Object Detection
Overview
In this tutorial, we will learn how to run inference with a PyTorch YOLOv8 model using the RBLN SDK C/C++ Runtime API
.
The model is compiled using the RBLN SDK Python API
, and the resulting *.rbln
file is used for inference using the
RBLN SDK C/C++ Runtime API
.
This approach combines the ease of model preparation in Python with the performance benefits of C/C++ for inference.
The entire code used in this tutorial can be found in RBLN Model Zoo.
Setup & Installation
Before you begin, ensure that your system environment is properly configured and that all required packages are installed. This includes:
- System Requirements:
- Packages Requirements:
- Installation Command:
| pip install torch ultralytics cmake
pip install --extra-index-url https://pypi.rbln.ai/simple/ rebel-compiler>=0.8.1
|
Compilation with RBLN Python API
Prepare the model
Import the YOLOv8m
model from the ultralytics library and perform a forward pass to prepare the model.
| from ultralytics import YOLO
import rebel
import torch
model_name = "yolov8m"
yolo = YOLO(f"{model_name}.pt")
model = yolo.model.eval()
model(torch.zeros(1, 3, 640, 640))
|
Compile the model
Once a torch model (torch.nn.Module) is prepared, compile it with rebel.compile_from_torch()
.
Save the compiled model using compiled_model.save()
.
| # Compile the model
compiled_model = rebel.compile_from_torch(model, [ ("x", [1, 3, 640, 640], "float32") ])
# Save the compiled model to local storage
compiled_model.save(f"{model_name}.rbln")
|
Complete compilation
The compilation code is included in compile.py.
Execute the script as follows to generate the rbln file:
| $ python compile.py --model-name=yolov8m
|
Inference with RBLN SDK C/C++ Runtime API
Prepare CMake build script
The example application uses OpenCV for image pre/post-processing and argparse for CLI parameter parsing.

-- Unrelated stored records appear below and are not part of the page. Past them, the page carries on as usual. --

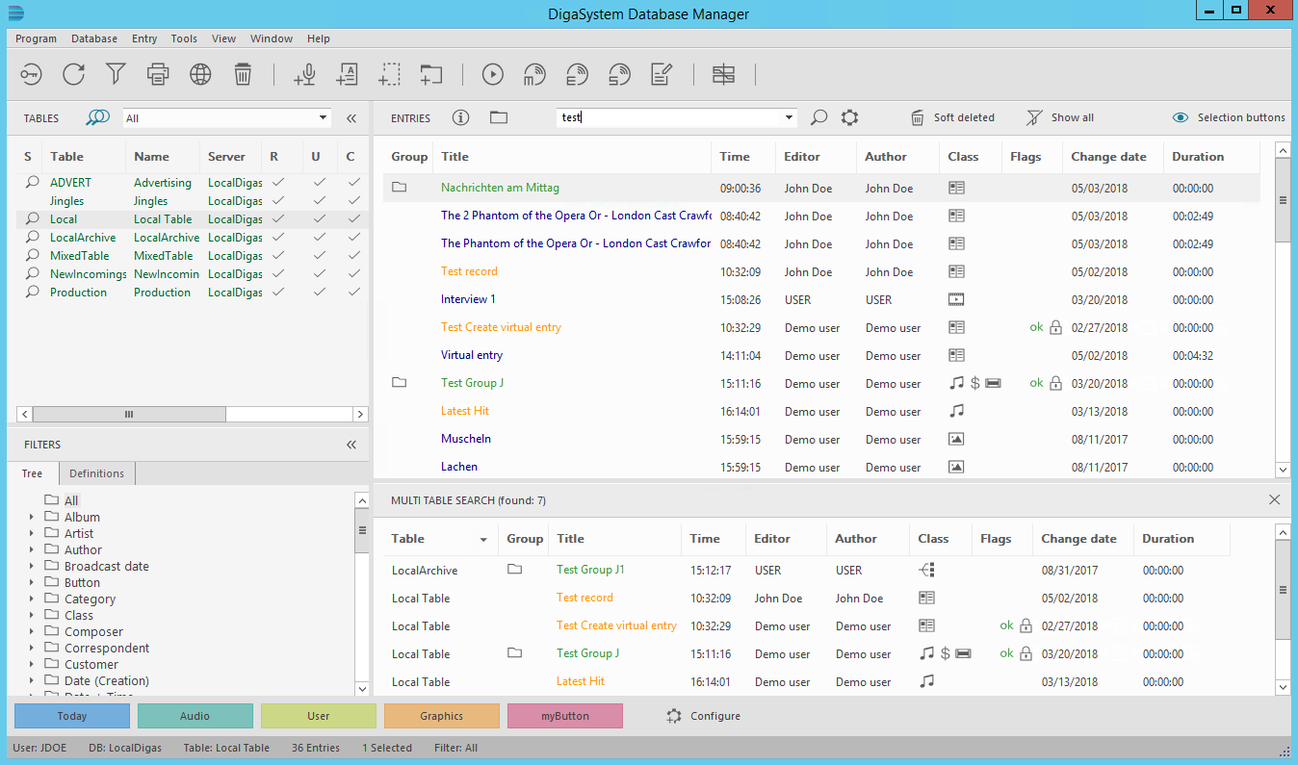Viewport: 1298px width, 765px height.
Task: Switch to the Definitions tab
Action: [x=96, y=472]
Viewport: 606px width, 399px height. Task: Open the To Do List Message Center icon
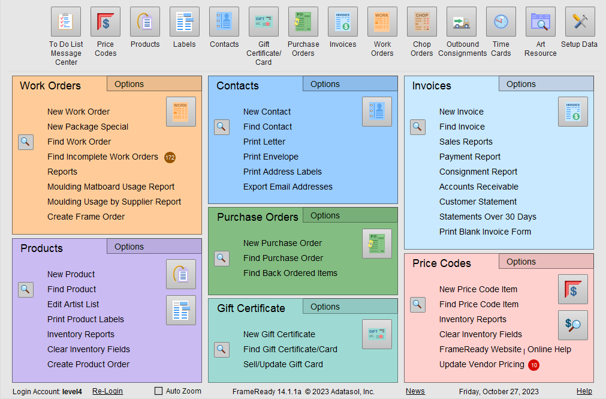coord(66,22)
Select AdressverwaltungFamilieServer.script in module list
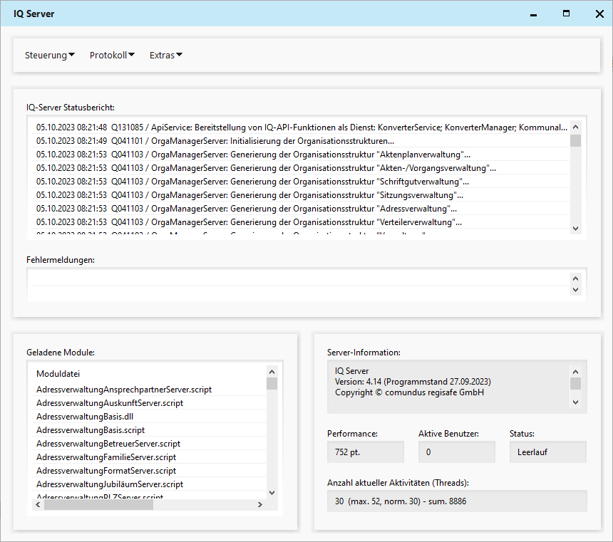The height and width of the screenshot is (542, 613). tap(105, 457)
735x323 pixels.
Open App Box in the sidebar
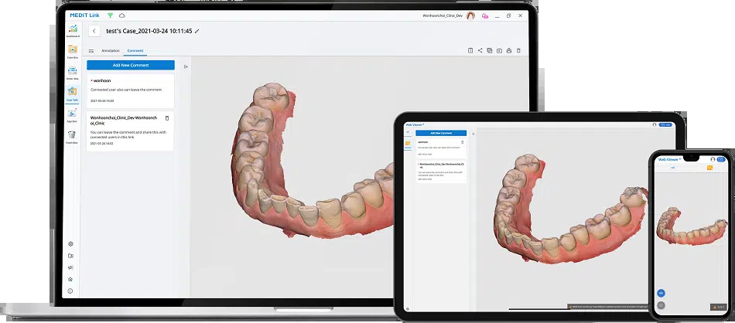72,115
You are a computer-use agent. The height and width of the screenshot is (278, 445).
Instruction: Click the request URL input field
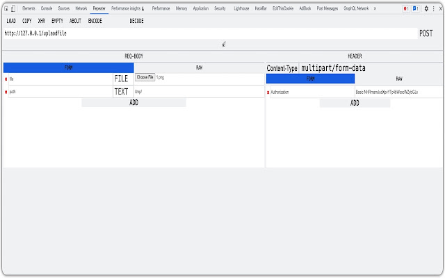pos(209,33)
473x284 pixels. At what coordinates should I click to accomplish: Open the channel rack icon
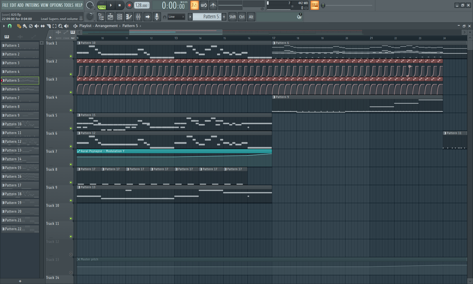tap(120, 17)
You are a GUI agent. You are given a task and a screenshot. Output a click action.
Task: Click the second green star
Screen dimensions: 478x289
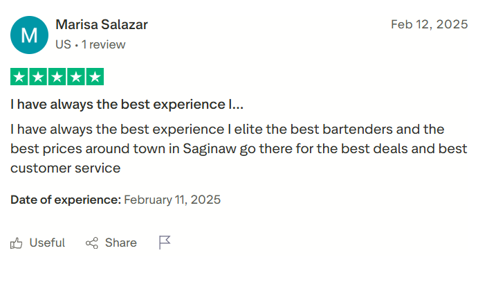(38, 77)
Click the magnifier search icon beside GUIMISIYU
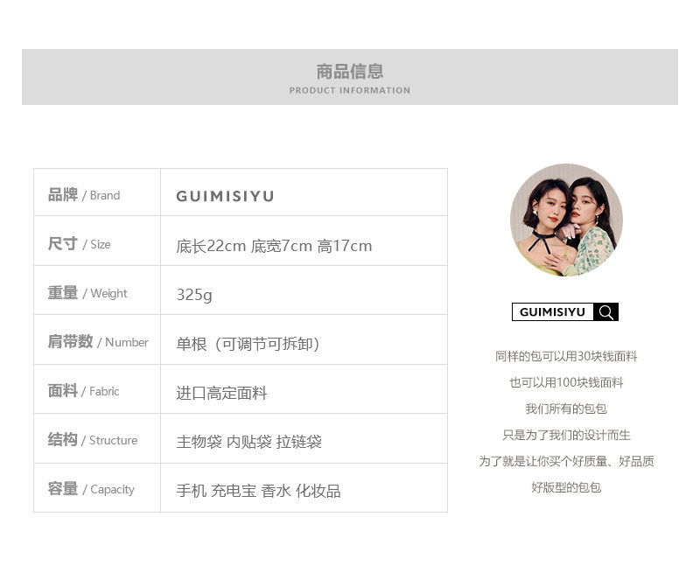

The CMake script below describes external package dependencies and linking.
| # Define dependencies for external Package
include(FetchContent)
include(cmake/opencv.cmake)
include(cmake/argparse.cmake)
# Define the name of executable
add_executable(object_detection main.cc)
# Update link info for package dependencies: OpenCV
find_package(OpenCV CONFIG REQUIRED)
target_link_libraries(object_detection ${OpenCV_LIBS})
# Update link info for dependencies: RBLN
find_package(rbln CONFIG REQUIRED)
target_link_libraries(object_detection rbln::rbln_runtime)
# Update including dependencies: argparse
target_include_directories(object_detection PRIVATE ${argparse_INCLUDE_DIRS})
|
Preprocess the input image using OpenCV APIs. The following code snippet reads and preprocesses the image.
| std::string input_path = "${SAMPLE_PATH}/people4.jpg";
cv::Mat image;
try {
image = cv::imread(input_path);
} catch (const cv::Exception &err) {
std::cerr << err.what() << std::endl;
std::exit(1);
}
cv::Mat blob = cv::dnn::blobFromImage(GetSquareImage(image, 640), 1./255., cv::Size(), cv::Scalar(), true, false, CV_32F);
|
Run inference (Synchronous Execution)
The following code snippet shows synchronous inference.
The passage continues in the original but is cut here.